### WHAT YOU NEED TO DO
List each line of the data that holds the string "gmail".

>>>

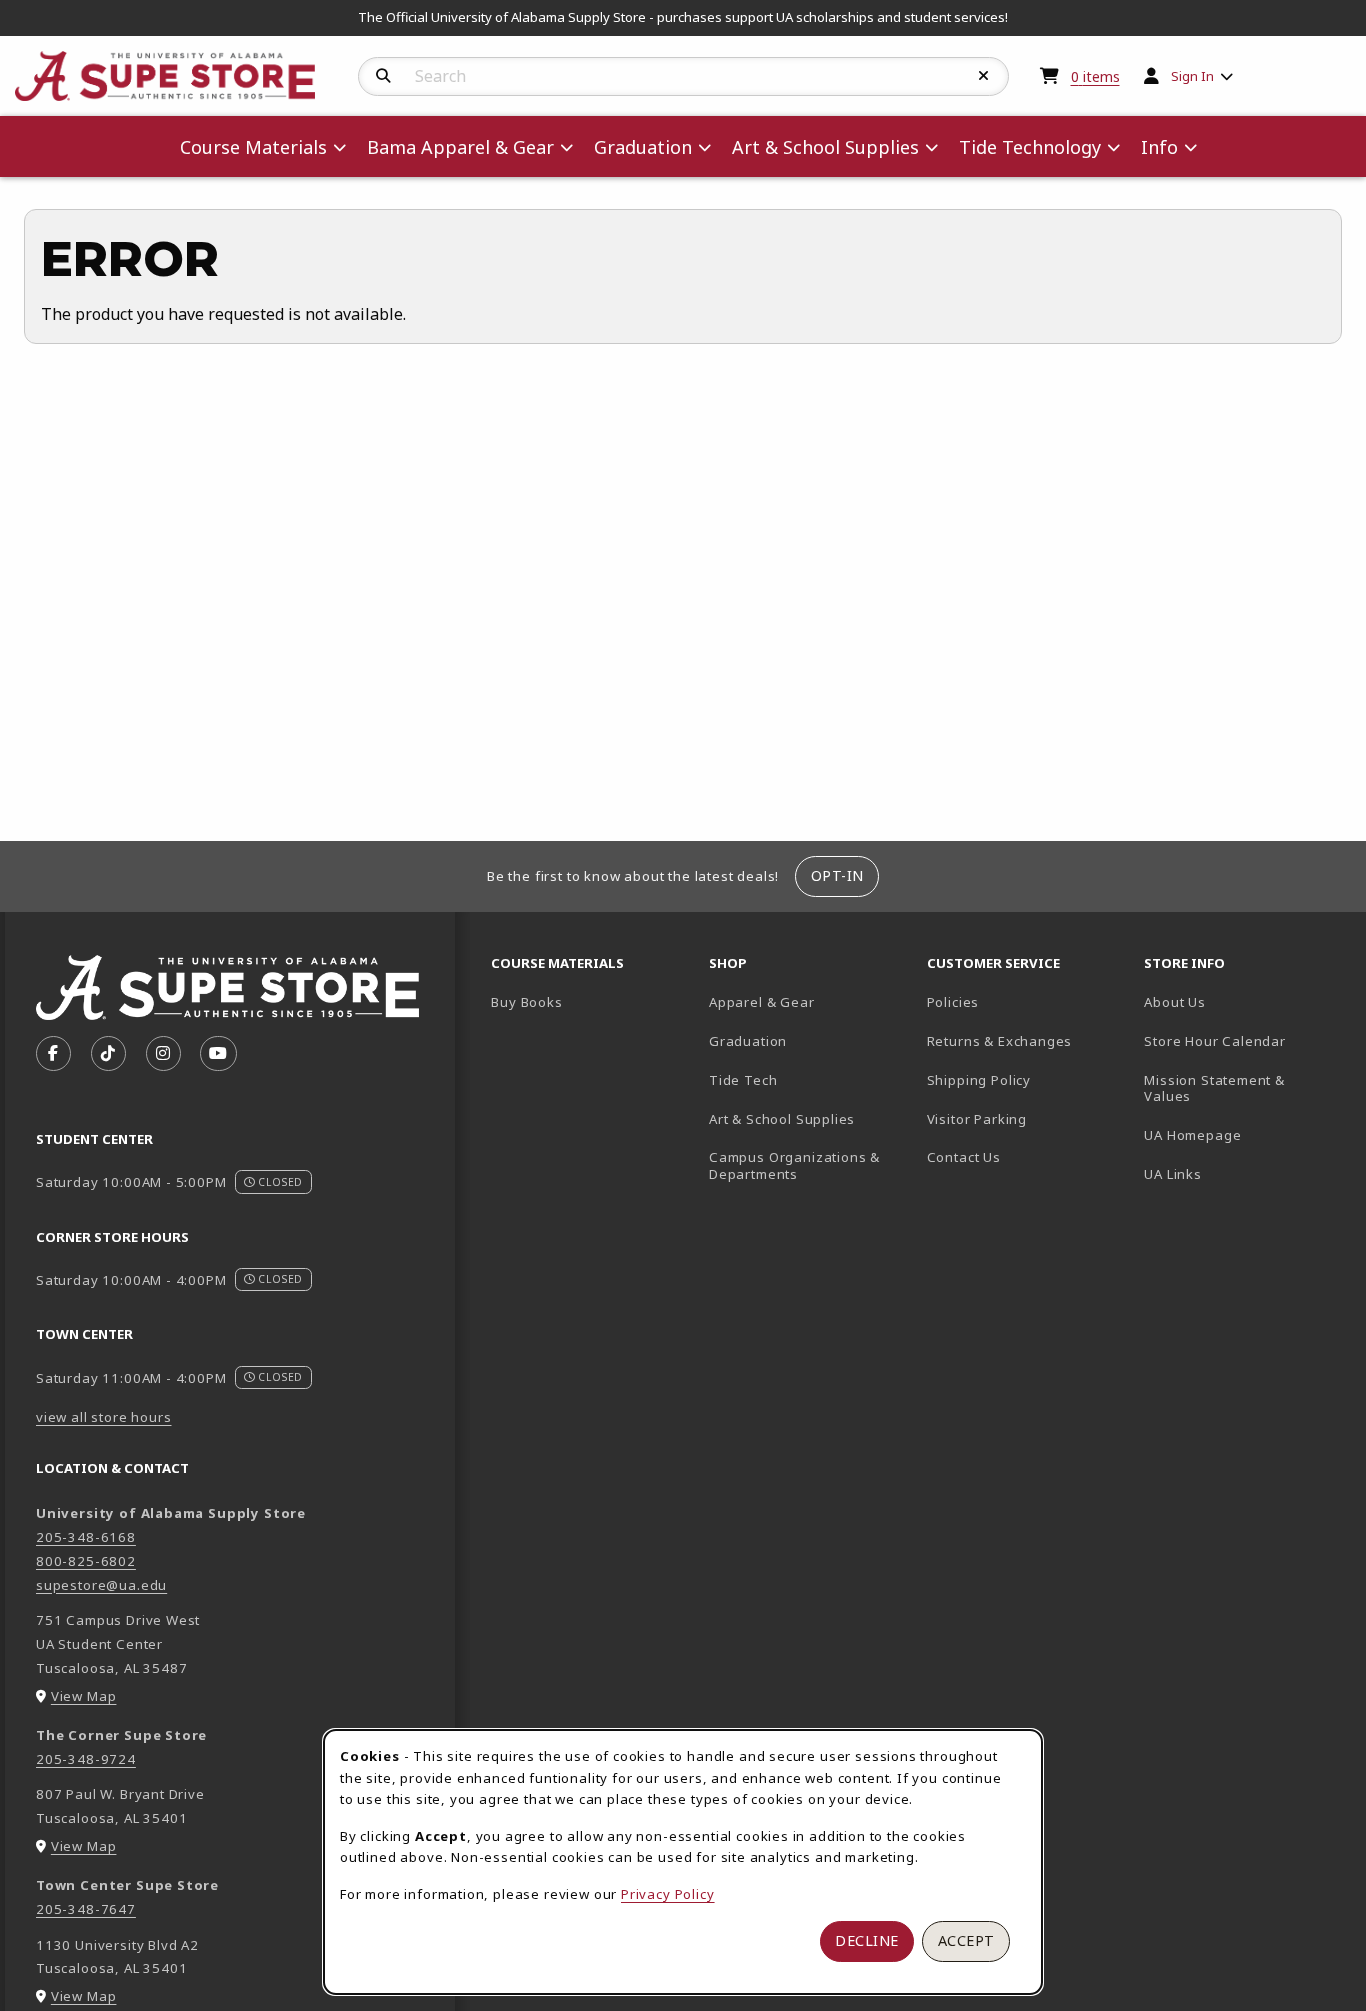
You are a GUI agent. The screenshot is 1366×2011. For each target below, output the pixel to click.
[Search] (383, 76)
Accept (966, 1940)
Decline (867, 1940)
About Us (1175, 1002)
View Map (84, 1696)
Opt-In (837, 875)
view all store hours (104, 1417)
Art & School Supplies (782, 1119)
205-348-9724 (86, 1759)
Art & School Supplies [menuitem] (825, 147)
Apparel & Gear (762, 1002)
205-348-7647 (86, 1909)
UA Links (1173, 1174)
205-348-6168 (86, 1537)
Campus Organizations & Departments (810, 1165)
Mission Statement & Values (1214, 1088)
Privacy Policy (668, 1894)
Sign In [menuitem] (1192, 76)
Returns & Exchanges (1000, 1041)
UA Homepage (1245, 1134)
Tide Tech (743, 1080)
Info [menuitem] (1159, 147)
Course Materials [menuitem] (253, 147)
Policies (953, 1002)
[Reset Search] (984, 76)
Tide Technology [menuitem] (1030, 147)
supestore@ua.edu (101, 1585)
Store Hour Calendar (1245, 1040)
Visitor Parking (977, 1119)
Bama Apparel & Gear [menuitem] (460, 147)
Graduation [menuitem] (643, 147)
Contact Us (964, 1157)
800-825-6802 (86, 1561)
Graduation (748, 1041)
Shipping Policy (979, 1080)
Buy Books (526, 1002)
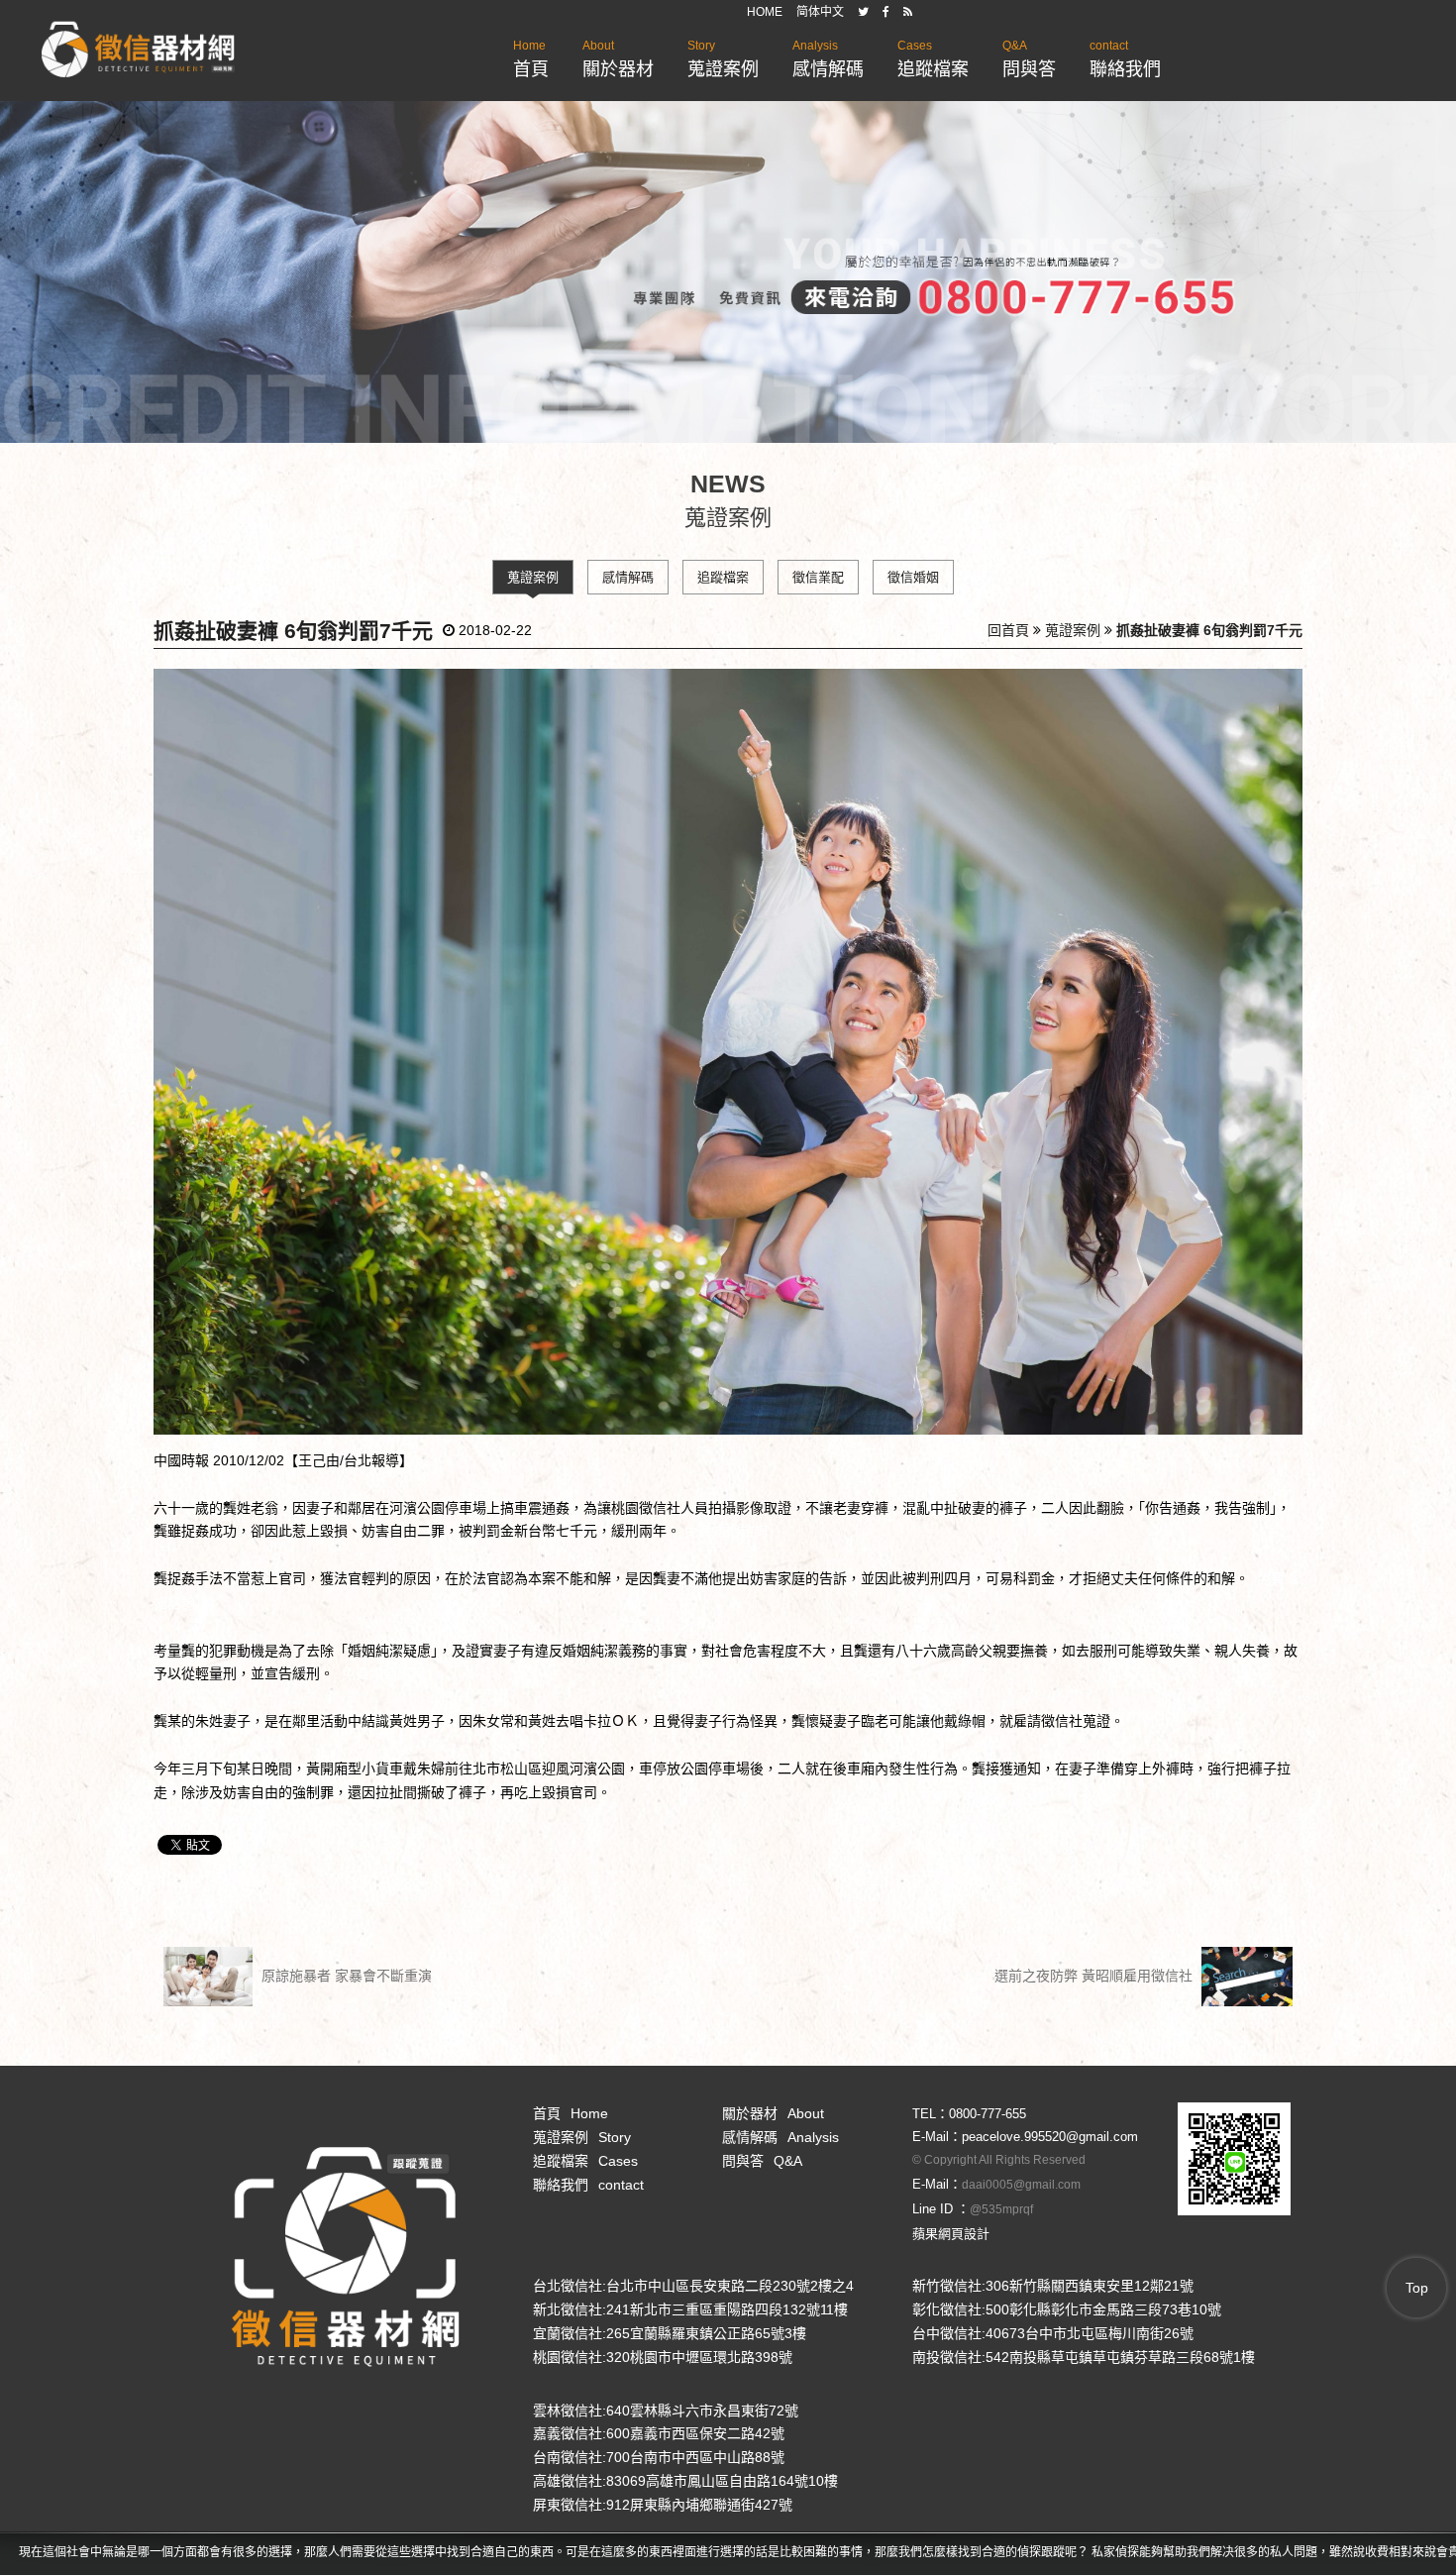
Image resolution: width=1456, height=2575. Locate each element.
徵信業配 (818, 577)
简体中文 (820, 12)
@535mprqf (1001, 2209)
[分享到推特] (863, 12)
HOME (764, 12)
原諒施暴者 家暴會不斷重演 (345, 1975)
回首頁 (1008, 630)
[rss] (907, 12)
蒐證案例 (723, 59)
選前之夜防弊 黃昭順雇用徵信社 (1095, 1975)
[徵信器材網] (138, 50)
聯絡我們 (1125, 59)
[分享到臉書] (886, 12)
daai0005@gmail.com (1021, 2185)
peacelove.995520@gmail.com (1050, 2136)
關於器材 (618, 59)
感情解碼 (828, 59)
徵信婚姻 (913, 577)
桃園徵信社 (645, 1508)
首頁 (531, 59)
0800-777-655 (987, 2113)
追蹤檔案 (933, 59)
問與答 (1029, 59)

<<<

### SOLUTION TO THIS TASK
daai0005@gmail.com (1021, 2185)
peacelove.995520@gmail.com (1050, 2136)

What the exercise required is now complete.